▶ **STATED EXERCISE**: Rewrite the stretch from the line that contains "This screenshot has width=713, height=582." through the line that contains "click(x=189, y=33)", requests included, raising every coordinate in the answers by 105. Leave all other text and numbers as they are.

··· DATA RECORDS

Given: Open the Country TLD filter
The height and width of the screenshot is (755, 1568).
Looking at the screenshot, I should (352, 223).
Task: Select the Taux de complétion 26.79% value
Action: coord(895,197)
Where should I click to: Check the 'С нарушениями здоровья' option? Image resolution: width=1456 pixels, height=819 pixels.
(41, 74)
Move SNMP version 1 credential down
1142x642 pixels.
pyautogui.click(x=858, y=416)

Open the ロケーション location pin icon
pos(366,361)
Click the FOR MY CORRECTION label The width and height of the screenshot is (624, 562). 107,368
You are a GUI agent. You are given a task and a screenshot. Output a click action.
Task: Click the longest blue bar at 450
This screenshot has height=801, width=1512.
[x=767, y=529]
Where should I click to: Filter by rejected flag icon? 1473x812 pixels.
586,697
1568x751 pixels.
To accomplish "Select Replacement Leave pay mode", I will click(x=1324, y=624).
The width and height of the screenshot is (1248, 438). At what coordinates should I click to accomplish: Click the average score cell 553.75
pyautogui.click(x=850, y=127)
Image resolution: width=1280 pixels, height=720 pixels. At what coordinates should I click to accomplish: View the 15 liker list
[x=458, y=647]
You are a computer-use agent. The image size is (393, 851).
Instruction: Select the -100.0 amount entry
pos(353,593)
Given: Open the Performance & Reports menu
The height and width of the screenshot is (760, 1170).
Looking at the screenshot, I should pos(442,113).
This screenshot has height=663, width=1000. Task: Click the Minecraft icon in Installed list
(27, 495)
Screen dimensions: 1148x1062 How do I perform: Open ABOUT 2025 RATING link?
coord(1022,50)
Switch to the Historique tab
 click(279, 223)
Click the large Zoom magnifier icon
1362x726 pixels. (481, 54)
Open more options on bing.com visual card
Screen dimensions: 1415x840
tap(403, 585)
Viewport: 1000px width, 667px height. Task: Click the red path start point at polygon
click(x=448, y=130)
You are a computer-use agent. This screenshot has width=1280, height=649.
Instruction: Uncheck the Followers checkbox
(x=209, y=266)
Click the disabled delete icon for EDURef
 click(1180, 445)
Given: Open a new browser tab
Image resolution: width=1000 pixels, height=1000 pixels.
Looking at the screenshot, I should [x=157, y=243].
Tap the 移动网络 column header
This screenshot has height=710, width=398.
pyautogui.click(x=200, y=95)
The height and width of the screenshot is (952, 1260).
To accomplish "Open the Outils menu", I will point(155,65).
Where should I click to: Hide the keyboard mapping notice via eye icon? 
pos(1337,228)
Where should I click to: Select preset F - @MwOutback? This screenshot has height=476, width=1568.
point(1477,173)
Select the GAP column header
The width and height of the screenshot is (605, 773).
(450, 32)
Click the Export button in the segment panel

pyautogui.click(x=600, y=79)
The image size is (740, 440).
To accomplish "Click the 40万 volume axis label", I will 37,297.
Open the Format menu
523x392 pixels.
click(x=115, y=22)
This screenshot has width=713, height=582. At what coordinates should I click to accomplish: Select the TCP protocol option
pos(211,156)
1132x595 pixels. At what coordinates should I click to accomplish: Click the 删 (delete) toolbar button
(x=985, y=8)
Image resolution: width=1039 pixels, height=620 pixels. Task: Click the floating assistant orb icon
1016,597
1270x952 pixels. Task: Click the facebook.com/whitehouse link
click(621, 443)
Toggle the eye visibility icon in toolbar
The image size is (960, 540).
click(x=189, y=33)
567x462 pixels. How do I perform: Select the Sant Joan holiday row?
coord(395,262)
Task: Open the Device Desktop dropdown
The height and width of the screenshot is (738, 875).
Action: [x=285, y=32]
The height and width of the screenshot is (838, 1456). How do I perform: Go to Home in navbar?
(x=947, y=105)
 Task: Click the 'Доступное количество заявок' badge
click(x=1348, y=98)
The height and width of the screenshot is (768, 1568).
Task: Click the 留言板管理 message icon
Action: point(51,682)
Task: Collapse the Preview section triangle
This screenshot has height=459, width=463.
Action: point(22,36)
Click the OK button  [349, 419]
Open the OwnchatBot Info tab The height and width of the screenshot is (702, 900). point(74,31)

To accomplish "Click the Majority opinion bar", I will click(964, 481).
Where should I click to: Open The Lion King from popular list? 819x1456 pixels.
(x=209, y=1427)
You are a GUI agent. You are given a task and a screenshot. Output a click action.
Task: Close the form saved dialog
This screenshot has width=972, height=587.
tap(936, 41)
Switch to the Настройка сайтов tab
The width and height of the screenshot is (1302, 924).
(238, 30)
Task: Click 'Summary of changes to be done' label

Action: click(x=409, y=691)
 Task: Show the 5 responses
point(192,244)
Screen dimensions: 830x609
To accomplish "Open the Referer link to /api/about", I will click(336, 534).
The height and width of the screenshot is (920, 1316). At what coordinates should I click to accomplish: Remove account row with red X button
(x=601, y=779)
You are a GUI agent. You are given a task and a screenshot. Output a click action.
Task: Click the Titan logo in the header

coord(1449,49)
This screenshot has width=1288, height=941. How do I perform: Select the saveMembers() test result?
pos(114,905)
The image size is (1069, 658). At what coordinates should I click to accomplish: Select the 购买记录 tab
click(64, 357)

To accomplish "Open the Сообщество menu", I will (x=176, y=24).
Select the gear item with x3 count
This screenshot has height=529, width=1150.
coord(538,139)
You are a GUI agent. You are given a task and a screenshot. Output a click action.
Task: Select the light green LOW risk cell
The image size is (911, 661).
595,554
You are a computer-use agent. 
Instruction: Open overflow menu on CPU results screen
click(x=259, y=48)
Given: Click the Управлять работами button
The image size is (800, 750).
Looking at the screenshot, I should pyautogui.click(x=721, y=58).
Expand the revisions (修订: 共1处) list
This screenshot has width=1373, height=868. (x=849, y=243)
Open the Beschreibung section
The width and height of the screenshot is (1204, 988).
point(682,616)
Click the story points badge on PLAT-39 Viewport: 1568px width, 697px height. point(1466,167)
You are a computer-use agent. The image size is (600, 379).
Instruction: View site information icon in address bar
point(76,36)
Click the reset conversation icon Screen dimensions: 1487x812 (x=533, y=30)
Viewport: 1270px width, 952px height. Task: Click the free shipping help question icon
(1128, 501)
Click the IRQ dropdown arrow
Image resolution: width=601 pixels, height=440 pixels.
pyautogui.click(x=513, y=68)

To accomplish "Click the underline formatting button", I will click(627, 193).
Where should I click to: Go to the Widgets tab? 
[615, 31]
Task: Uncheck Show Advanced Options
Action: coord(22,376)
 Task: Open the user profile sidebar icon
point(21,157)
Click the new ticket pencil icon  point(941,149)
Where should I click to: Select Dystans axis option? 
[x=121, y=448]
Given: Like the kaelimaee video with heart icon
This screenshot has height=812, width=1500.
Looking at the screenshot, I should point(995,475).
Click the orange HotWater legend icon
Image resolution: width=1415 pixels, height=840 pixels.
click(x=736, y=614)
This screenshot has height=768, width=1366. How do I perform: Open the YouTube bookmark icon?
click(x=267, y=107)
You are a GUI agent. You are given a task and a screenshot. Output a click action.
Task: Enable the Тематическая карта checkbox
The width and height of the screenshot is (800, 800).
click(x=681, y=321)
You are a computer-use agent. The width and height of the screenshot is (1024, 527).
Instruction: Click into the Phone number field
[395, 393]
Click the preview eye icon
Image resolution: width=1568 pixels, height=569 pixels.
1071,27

······

▶ **RESULT**:
This screenshot has width=713, height=582. At what coordinates should I click to accomplish: Select the TCP protocol option
pos(316,261)
1132x595 pixels. At what coordinates should I click to accomplish: Click the 删 (delete) toolbar button
(x=1090, y=113)
Image resolution: width=1039 pixels, height=620 pixels. Task: Click the floating assistant orb icon
1121,702
1270x952 pixels. Task: Click the facebook.com/whitehouse link
click(726, 548)
Toggle the eye visibility icon in toolbar
The image size is (960, 540).
click(x=294, y=138)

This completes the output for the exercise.